Copy all of the items below word for word, leaving every line unchanged.

Source records
————

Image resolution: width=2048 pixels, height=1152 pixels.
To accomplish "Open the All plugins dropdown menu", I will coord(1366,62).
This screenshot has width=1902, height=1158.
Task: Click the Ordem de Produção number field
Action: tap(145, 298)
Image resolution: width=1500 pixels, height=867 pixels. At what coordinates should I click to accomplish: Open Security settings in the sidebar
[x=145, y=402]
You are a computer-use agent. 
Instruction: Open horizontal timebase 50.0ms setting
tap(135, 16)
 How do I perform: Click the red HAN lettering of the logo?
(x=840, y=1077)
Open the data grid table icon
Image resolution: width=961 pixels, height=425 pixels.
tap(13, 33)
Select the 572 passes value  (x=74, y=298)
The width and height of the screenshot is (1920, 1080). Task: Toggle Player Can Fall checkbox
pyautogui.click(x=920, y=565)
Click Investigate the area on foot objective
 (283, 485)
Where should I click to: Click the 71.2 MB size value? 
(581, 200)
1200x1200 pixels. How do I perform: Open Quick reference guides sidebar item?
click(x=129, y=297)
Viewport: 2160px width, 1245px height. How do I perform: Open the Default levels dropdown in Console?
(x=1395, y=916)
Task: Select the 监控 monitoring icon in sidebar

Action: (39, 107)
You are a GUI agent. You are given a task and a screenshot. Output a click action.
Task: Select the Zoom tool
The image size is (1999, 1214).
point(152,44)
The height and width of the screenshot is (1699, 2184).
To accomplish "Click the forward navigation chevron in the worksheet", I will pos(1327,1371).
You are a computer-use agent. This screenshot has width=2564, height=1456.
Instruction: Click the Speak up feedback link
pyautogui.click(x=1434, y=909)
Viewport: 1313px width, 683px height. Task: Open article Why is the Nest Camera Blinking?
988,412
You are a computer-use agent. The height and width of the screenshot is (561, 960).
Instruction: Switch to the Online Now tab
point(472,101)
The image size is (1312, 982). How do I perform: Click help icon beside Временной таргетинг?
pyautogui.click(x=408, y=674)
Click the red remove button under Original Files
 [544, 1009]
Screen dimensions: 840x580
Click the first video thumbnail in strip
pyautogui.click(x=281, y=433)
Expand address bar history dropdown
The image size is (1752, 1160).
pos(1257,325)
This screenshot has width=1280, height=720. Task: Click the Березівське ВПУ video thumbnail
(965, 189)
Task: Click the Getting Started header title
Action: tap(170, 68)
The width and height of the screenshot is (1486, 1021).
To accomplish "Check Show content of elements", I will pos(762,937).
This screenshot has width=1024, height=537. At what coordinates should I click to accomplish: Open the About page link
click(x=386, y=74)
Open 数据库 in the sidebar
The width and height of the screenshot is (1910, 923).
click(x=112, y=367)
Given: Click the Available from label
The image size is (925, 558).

————

# [Answer]
Image resolution: width=2048 pixels, height=1152 pixels.
To accomplish "Open the All plugins dropdown menu", I will coord(1366,62).
This screenshot has width=1902, height=1158.
Task: Click the Ordem de Produção number field
Action: tap(145, 298)
Image resolution: width=1500 pixels, height=867 pixels. At what coordinates should I click to accomplish: Open Security settings in the sidebar
[x=145, y=402]
You are a computer-use agent. 
Instruction: Open horizontal timebase 50.0ms setting
tap(135, 16)
 How do I perform: Click the red HAN lettering of the logo?
(x=840, y=1077)
Open the data grid table icon
Image resolution: width=961 pixels, height=425 pixels.
tap(13, 33)
Select the 572 passes value  (x=74, y=298)
The width and height of the screenshot is (1920, 1080). Task: Toggle Player Can Fall checkbox
pyautogui.click(x=920, y=565)
Click Investigate the area on foot objective
 (283, 485)
Where should I click to: Click the 71.2 MB size value? 
(581, 200)
1200x1200 pixels. How do I perform: Open Quick reference guides sidebar item?
click(x=129, y=297)
Viewport: 2160px width, 1245px height. How do I perform: Open the Default levels dropdown in Console?
(x=1395, y=916)
Task: Select the 监控 monitoring icon in sidebar

Action: (39, 107)
You are a GUI agent. You are given a task and a screenshot. Output a click action.
Task: Select the Zoom tool
The image size is (1999, 1214).
point(152,44)
The height and width of the screenshot is (1699, 2184).
To accomplish "Click the forward navigation chevron in the worksheet", I will pos(1327,1371).
You are a computer-use agent. This screenshot has width=2564, height=1456.
Instruction: Click the Speak up feedback link
pyautogui.click(x=1434, y=909)
Viewport: 1313px width, 683px height. Task: Open article Why is the Nest Camera Blinking?
988,412
You are a computer-use agent. The height and width of the screenshot is (561, 960).
Instruction: Switch to the Online Now tab
point(472,101)
The image size is (1312, 982). How do I perform: Click help icon beside Временной таргетинг?
pyautogui.click(x=408, y=674)
Click the red remove button under Original Files
 [544, 1009]
Screen dimensions: 840x580
Click the first video thumbnail in strip
pyautogui.click(x=281, y=433)
Expand address bar history dropdown
The image size is (1752, 1160).
pos(1257,325)
This screenshot has width=1280, height=720. Task: Click the Березівське ВПУ video thumbnail
(965, 189)
Task: Click the Getting Started header title
Action: tap(170, 68)
The width and height of the screenshot is (1486, 1021).
To accomplish "Check Show content of elements", I will pos(762,937).
This screenshot has width=1024, height=537. At what coordinates should I click to accomplish: Open the About page link
click(x=386, y=74)
Open 数据库 in the sidebar
The width and height of the screenshot is (1910, 923).
click(x=112, y=367)
Given: Click the Available from label
The image size is (925, 558).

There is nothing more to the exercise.